More than half the U.S. population drinks coffee every day, and another 25 percent drinks it occasionally. Some of us can’t leave the house without our daily cup of joe.
But is coffee good for you? If you gulp down a daily dose of caffeine, are you hurting or helping your health? Scientists have been studying coffee for years, and there are currently about 20,000 studies on coffee’s effects.
Shirley Vouris, clinical dietitian at Galter LifeCenter, says that if you drink coffee without suffering any side effects, one to two cups a day is just fine. If you’re not a coffee drinker, she advises, “don’t start drinking coffee for the health benefits.”
Below, we take a quick look at myths and facts when it comes to coffee and your health.
Does coffee cause bad breath?
Researchers at Tel Aviv University found that certain components in coffee actually inhibit bacteria that lead to bad breath. That said, coffee does have a strong aroma that can stay on your breath for a while, particularly if you add sweeteners.
"We think that coffee, which has a dehydrating effect on the mouth, can ferment into bad breath when mixed with substances such as milk,” according to Dr. Mel Rosenberg.
Does coffee raise cholesterol?
Studies show that drinking at least six cups a day of unfiltered coffee raises total and LDL (bad) cholesterol. It’s thought that the increase is caused by oils found in coffee called terpenes, which are mostly removed by coffee filters.
Does coffee protect you from Type 2 (adult-onset) diabetes?
A Harvard Medical School study (among many on this topic) found that drinking two cups of coffee a day can lower the risk of Type 2 diabetes by 42 percent. Drinking one cup a day lowered the risk by 13 percent. Other caffeinated beverages and decaf coffee didn’t offer the same level of protection.
Does coffee reduce the risk of colon cancer?
An antioxidant called methylpyridinium — found almost exclusively in coffee — boosts blood enzymes that are believed to protect against colon cancer. Methylpyridinium is formed in the roasting process.

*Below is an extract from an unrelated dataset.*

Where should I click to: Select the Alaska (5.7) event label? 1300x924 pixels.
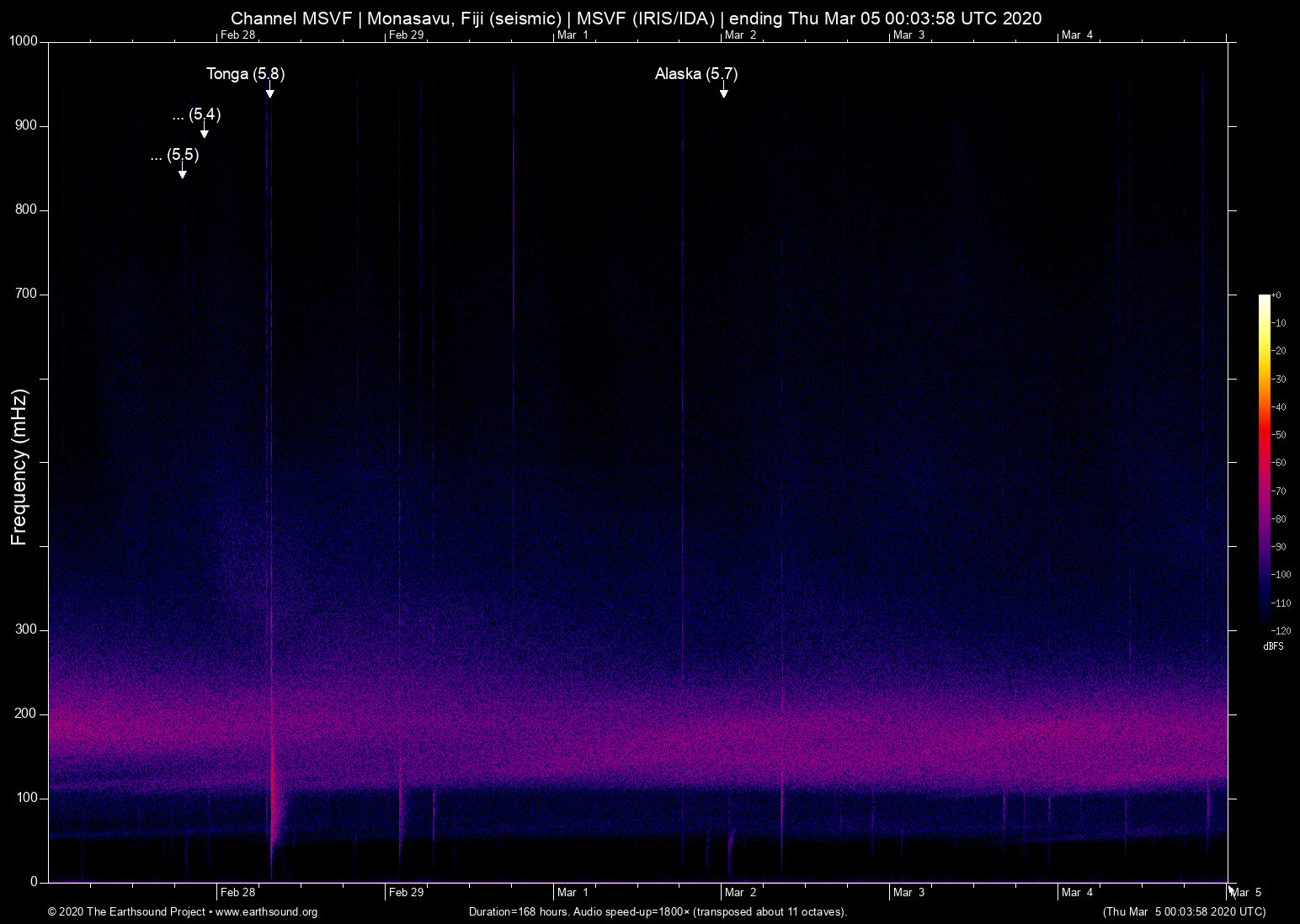point(695,74)
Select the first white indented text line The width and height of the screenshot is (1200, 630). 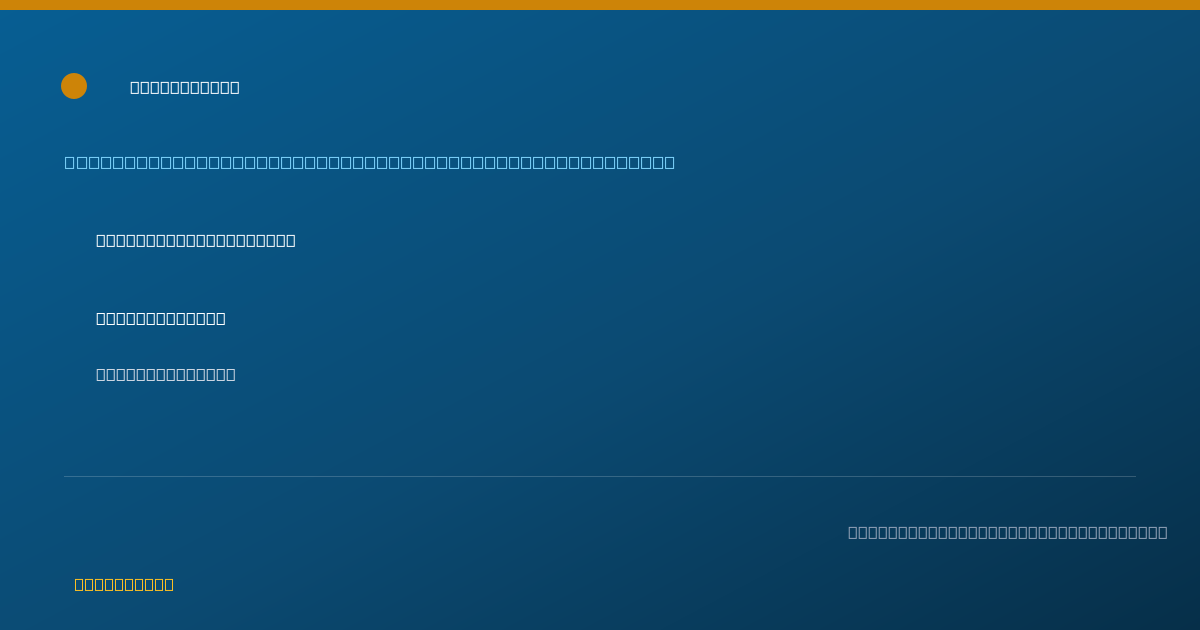click(x=196, y=240)
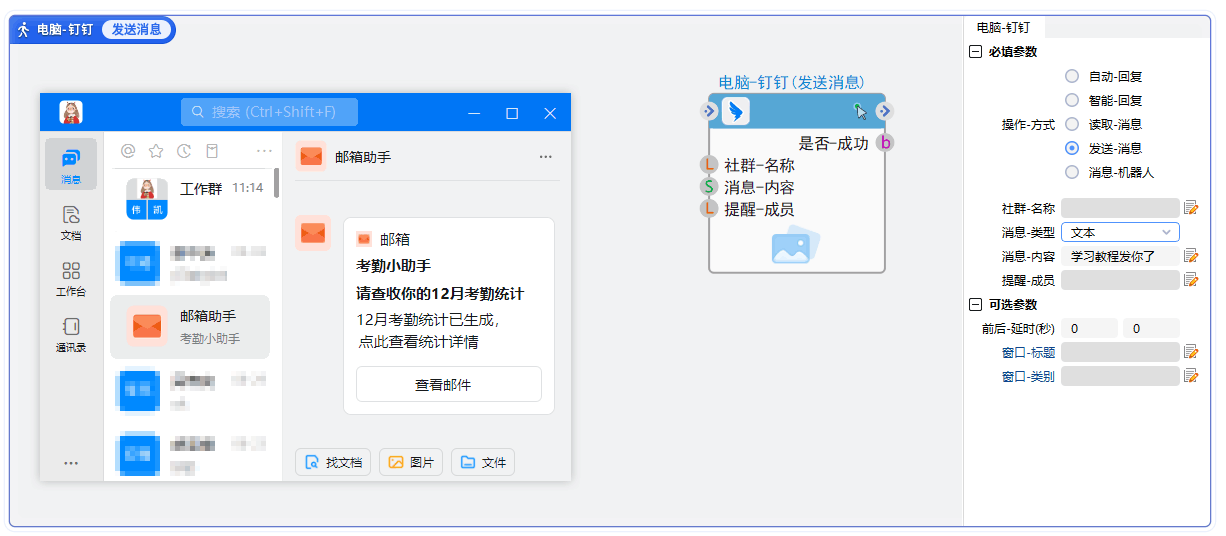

The stronger the coffee, the higher the level of the compound, with darker roasts having two to three times more than medium roasted beans.
Does coffee protect against other cancers?
Researchers analyzed nine studies collected by the International Head and Neck Cancer Epidemiology consortium and found that people who drank four or more cups of coffee a day were 39 percent less likely to develop oral and pharynx cancers than people who didn't drink coffee.
Does coffee cause weight gain?
If you load it with cream and sugar, don’t eat a healthy diet, and don’t exercise, then yes, the things you add to coffee (not the coffee itself) can cause weight gain.
Does coffee cause headaches?
That depends on the person. The caffeine in coffee can cause headaches if you drink more than four to five cups a day. Quitting coffee cold turkey can also cause headaches. If possible, decrease your coffee consumption gradually and be aware of other caffeine sources in your diet.
Does coffee help or hurt athletic performance?
The International Olympic Committee, along with plenty of scientists, thinks that caffeine is a performance-enhancing drug. Studies have found that coffee helps release free fatty acids which can improve athletic performance, while caffeine reduces the pain experienced in moderate to intense exercise.
Does coffee cause dehydration?
Yes and no. Caffeine’s a mild diuretic, but after three to five days of drinking caffeinated beverages, the body adjusts to eliminate the dehydrating effects.
Does coffee contain antioxidants?
According to a study published in the Journal of Agricultural and Food Chemistry, coffee, depending on the bean and brewing method, can have four times the antioxidant content of green tea.
Do regular coffee drinkers become immune to coffee’s effects?
Some people develop a tolerance to its stimulatory effects. In these cases, caffeine brings heavy coffee drinkers back up to baseline or "normal” — rather than giving them a boost — because they are living in withdrawal without coffee.
Will coffee help me get pregnant?
According to scientists at the American Society for Reproductive Medicine, caffeine in coffee appears to increase sperm “motility” (the speed at which sperm moves), and heightened motility increases the odds of pregnancy.
Is coffee bad for my heart?
One study found that drinking two or more cups of coffee a day can increase the risk of heart disease in people with a mutation that slows caffeine breakdown in the body. Occasional coffee drinkers might have a spike in blood pressure. With regular coffee drinkers, according to the Mayo Clinic, tolerance develops and the blood pressure falls to previous levels.
Does coffee cause nervousness and irritability?
If you’re already stressed out, don’t overdo coffee. Drinking more than four cups a day can cause anxiety, sleeplessness and irritability, especially in people who are prone to those.